§ TASK TO CARRY OUT: Set down, exactly as written, every line from the one containing "Task: Click the Cut scissors icon" through the end of the listing.

------------------------------

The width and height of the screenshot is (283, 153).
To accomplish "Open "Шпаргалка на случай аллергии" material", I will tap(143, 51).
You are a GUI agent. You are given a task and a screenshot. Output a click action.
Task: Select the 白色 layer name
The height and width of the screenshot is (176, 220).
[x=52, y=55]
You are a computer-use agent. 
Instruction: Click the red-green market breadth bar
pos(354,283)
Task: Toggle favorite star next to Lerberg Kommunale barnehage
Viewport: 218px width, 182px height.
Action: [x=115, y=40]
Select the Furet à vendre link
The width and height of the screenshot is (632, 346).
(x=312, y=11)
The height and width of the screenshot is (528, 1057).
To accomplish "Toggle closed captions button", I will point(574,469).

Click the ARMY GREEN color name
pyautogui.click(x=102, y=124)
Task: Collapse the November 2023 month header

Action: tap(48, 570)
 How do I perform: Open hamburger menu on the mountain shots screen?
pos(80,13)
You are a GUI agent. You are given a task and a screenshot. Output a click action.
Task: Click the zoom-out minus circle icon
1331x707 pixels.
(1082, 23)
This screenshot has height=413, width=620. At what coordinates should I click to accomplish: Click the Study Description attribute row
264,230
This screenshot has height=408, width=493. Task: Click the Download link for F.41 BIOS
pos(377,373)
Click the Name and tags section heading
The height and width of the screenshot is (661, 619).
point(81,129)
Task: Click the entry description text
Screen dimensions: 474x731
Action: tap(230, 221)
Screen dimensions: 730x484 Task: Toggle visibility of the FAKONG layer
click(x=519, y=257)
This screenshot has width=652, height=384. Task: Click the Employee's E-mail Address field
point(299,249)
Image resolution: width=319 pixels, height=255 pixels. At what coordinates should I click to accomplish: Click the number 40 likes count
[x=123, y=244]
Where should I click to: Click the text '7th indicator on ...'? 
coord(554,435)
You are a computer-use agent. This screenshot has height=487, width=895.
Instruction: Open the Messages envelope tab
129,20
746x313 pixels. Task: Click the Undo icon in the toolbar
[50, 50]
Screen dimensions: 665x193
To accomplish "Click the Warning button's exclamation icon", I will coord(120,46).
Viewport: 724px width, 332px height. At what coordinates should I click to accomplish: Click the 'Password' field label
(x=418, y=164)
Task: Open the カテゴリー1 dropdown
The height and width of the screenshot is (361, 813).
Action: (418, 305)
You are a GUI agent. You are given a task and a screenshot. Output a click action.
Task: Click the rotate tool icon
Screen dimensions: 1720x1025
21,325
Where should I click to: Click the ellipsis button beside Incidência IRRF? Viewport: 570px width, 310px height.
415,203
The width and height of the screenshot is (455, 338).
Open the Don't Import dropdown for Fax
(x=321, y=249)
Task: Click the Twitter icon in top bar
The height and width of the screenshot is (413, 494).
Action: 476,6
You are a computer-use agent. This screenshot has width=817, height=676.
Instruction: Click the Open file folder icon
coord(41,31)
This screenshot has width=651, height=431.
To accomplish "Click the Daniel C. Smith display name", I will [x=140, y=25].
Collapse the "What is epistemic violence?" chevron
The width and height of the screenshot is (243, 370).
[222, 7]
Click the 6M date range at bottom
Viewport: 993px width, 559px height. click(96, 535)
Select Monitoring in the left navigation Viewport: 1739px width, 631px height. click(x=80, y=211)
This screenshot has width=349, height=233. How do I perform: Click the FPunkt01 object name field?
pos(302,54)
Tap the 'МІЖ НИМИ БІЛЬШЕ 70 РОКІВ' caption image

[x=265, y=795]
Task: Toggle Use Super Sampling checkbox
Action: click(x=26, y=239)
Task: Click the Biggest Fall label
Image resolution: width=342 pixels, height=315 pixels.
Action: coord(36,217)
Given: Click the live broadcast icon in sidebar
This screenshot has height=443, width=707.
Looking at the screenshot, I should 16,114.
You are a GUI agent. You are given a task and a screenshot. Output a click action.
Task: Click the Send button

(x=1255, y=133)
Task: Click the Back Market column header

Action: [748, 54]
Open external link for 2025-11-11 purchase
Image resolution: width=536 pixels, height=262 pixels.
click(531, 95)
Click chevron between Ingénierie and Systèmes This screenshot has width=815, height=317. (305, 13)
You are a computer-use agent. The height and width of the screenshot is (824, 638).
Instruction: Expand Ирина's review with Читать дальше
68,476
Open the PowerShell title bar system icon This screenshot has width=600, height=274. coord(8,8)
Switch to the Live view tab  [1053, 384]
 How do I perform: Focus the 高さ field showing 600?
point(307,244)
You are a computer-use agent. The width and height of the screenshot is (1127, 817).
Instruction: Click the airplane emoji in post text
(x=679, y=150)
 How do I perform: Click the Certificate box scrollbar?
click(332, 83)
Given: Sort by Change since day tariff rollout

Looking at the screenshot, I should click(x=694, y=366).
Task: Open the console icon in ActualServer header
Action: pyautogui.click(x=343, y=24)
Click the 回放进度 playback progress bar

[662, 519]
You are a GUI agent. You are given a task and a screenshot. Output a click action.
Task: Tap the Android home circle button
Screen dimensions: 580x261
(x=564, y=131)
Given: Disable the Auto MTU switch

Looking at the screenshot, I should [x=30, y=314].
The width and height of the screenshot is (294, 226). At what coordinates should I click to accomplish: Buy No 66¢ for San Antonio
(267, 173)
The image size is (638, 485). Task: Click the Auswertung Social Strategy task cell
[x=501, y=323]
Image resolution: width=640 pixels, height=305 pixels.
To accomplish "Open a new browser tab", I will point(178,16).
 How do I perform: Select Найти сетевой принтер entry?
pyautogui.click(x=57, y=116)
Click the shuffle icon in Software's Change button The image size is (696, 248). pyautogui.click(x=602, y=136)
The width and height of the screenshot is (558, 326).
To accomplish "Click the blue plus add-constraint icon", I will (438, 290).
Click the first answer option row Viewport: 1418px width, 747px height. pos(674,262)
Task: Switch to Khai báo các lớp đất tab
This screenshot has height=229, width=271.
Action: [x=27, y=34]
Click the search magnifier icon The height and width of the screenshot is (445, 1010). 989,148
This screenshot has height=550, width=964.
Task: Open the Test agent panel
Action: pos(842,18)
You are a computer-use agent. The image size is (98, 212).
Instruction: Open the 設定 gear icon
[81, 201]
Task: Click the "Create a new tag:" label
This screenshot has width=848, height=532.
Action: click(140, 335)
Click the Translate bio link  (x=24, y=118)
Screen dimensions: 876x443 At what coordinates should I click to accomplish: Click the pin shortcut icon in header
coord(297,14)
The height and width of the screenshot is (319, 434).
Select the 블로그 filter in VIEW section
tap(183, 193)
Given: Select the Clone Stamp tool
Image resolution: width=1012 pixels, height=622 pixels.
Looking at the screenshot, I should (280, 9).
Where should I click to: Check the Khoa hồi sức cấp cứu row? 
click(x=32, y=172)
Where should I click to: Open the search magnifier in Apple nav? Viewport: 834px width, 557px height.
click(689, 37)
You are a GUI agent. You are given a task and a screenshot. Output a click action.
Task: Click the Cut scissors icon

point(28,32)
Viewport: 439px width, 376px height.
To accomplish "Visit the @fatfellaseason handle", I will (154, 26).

------------------------------

§ SOLUTION TO THIS TASK:
Task: Click the Cut scissors icon

point(28,32)
Viewport: 439px width, 376px height.
To accomplish "Visit the @fatfellaseason handle", I will (154, 26).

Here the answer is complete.